I forgot to mention that another important advantage of regular expression literals is to avoid the awkward double escaping due to backslash being used as escape character in both, string literals and regular expression.
Created attachment 156870 [details] [review] Fourth version of regular expression literals This version fixes the regex variable naming issues when the same file has multiple regex literals in different methods. In addition, regex literal can now be returned directly from a method and placed into an array.
Created attachment 156875 [details] [review] Fifth version of regular expression literals This one adds support for regular expression literals to be used inside ?? (coalescing) expressions.
(In reply to comment #14) > (In reply to comment #13) > > Is everyone convinced that this should be included in Vala ? I am not quite > > convinced myself, but I might be missing something. > > I'm planning to add it to Vala, however, marked as experimental syntax. This > means that you get a warning when you use it without --enable-experimental. > This should allow us to get a better feeling for a definite decision at a later > point. If Vala gets the support for regex syntax, can we also expect support for inline xml, and json and also a syntax for parsing binary data ?

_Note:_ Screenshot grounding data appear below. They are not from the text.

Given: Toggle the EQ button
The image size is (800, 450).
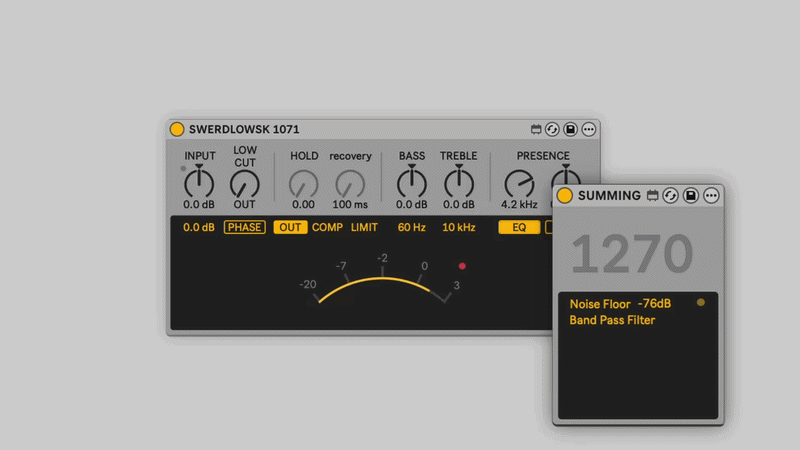Looking at the screenshot, I should point(519,227).
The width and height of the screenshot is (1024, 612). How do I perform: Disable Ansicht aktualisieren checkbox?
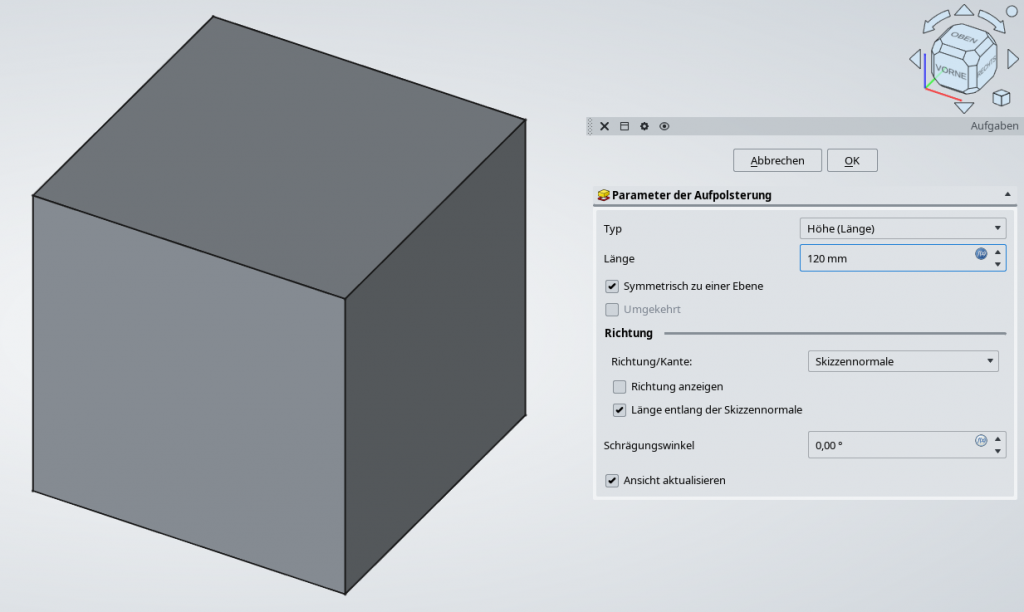(x=612, y=481)
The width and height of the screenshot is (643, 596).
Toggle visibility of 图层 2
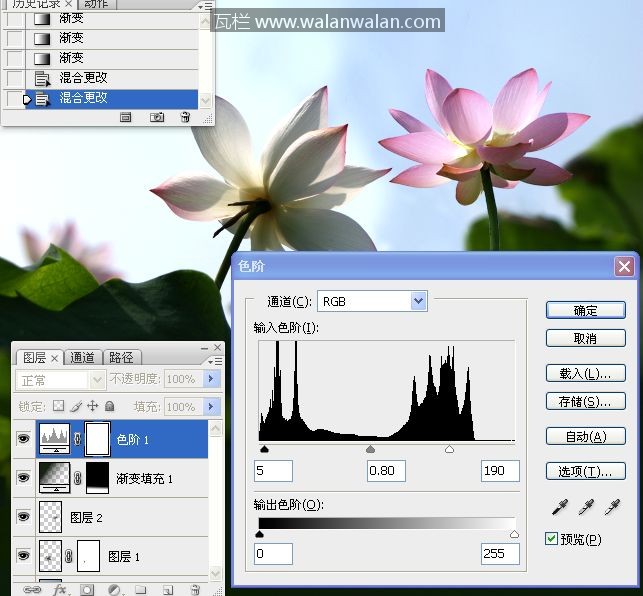tap(24, 517)
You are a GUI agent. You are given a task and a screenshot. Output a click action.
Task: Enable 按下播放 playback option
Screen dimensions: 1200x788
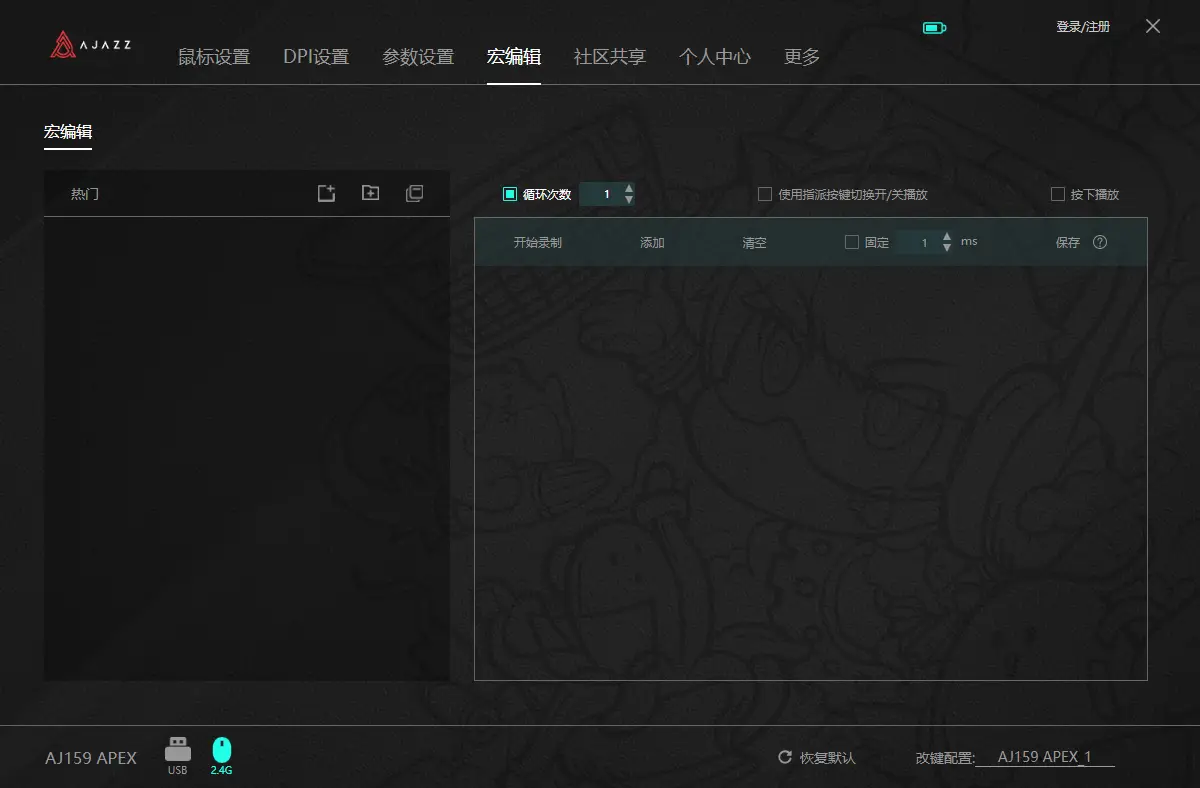(x=1057, y=194)

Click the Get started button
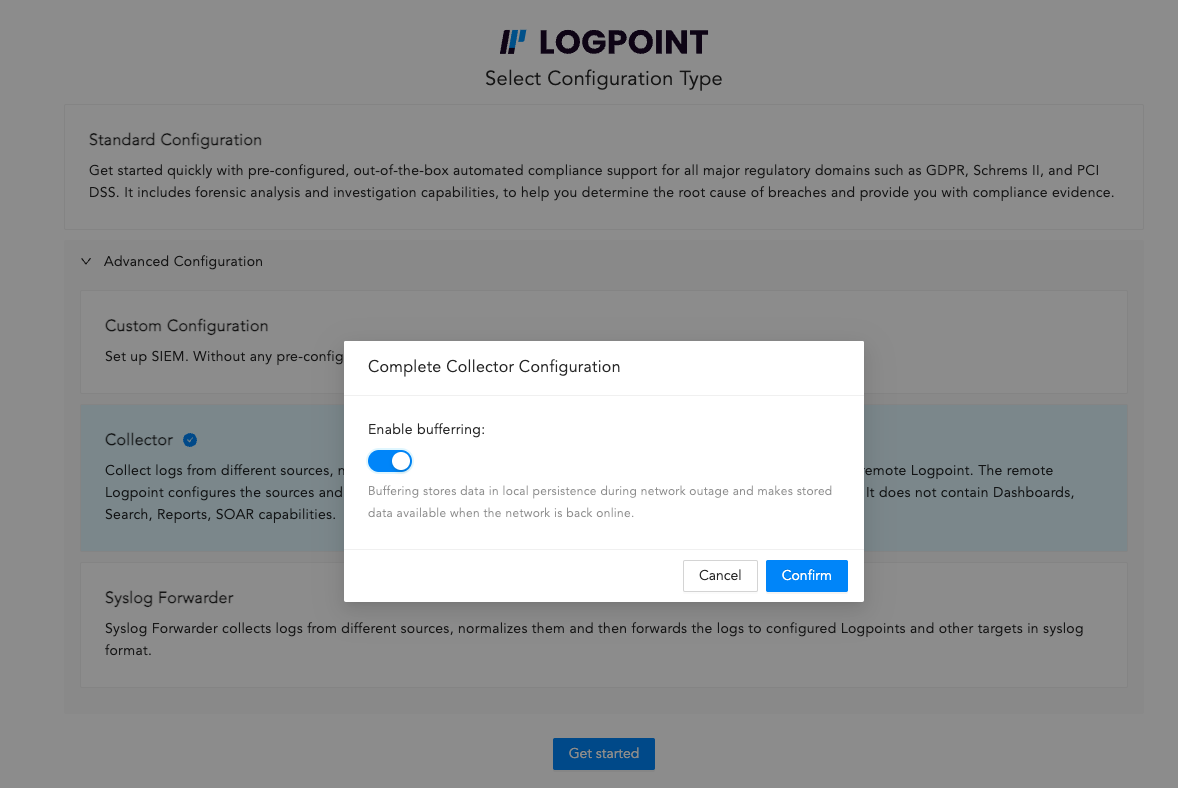point(603,753)
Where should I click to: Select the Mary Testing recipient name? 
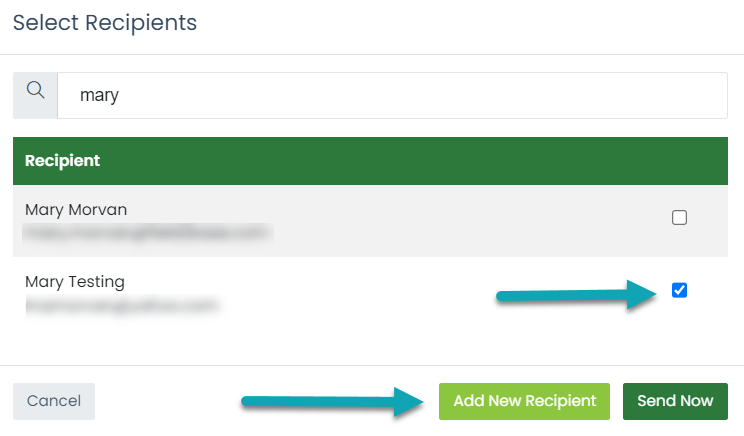tap(75, 282)
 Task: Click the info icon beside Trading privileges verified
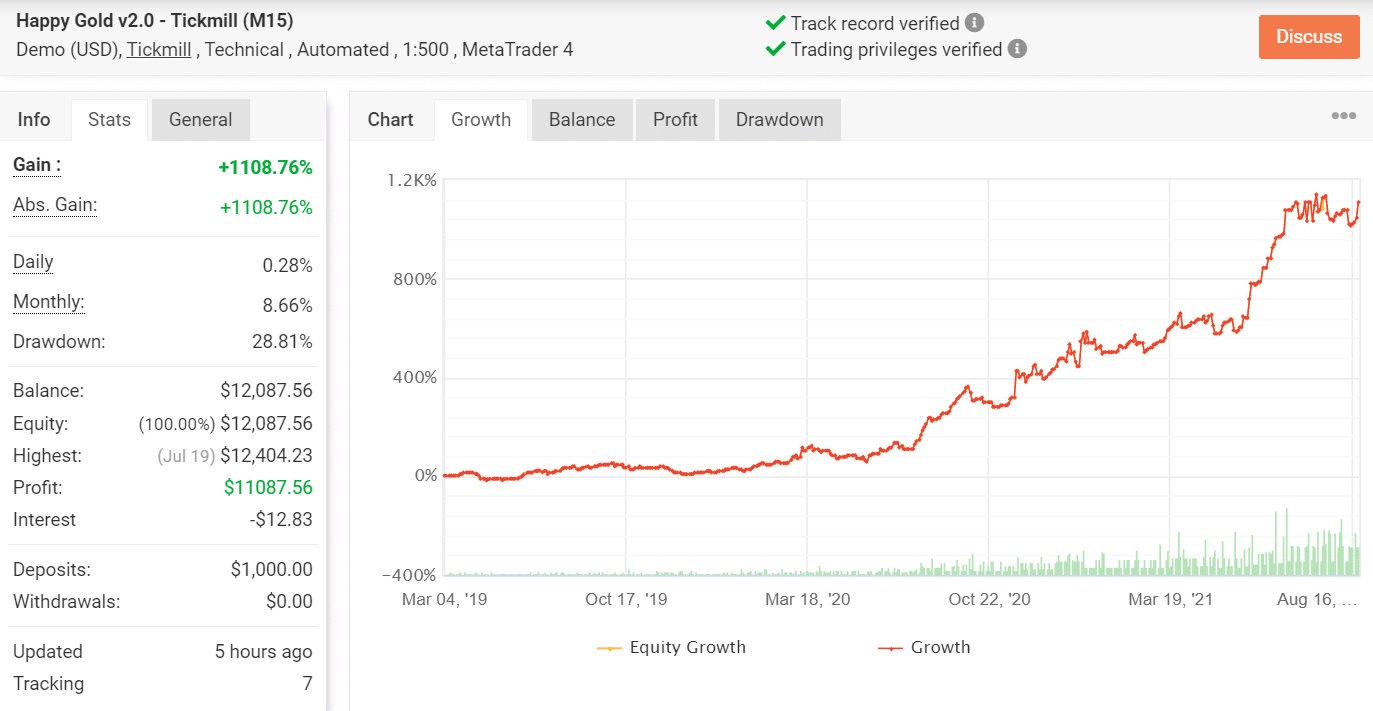[1017, 49]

Created attachment 156947 [details] [review] Sixth version of regular expression literals This fixes several missing escape sequences. In addition, the test example is extended quite a lot. I think this is complete now (the famous last words) :-)
Created attachment 156949 [details] [review] Missing new files for the sixth version The previous patch was missing the new files. They are here.
Created attachment 156956 [details] [review] git patch Thanks for the updates. I've marked the feature as experimental and attached it as a git patch. One remaining issue we have here is that this makes Vala require GLib 2.14, while we currently only require GLib 2.12. Maybe it's time to update that requirement as we've accidentally broken (and later fixed) it various times already and it also can't generate thread-safe get_type functions when targeting 2.12.
> One remaining issue we have here is that this makes Vala require GLib 2.14, while we currently only require GLib 2.12. I think the problem was maemo/Diablo still using GLib 2.12 but Fremantle release changed that.
Created attachment 157022 [details] Performance demonstration Native regex literals make the code to run over 4x faster compared to the case where regex is build every time and then matched once. See the attached demo. Of course it can be done manually with the plain library but it makes the code even more longer and more complex to read. library: 4.76206 sec => 104996 per sec native: 1.11075 sec => 450147 per sec (+328.7%) On 2GHz Intel Core 2 Duo with 2GB 1067 MHz DDR3 (Mac OS X 10.5.8).
commit 1afe020286302dcce26abc19ed559da05d21e3eb Author: Jukka-Pekka Iivonen <jp0409@jippii.fi> Date: Wed Mar 24 10:07:32 2010 +0100 Add experimental support for regular expression literals Fixes bug 607702.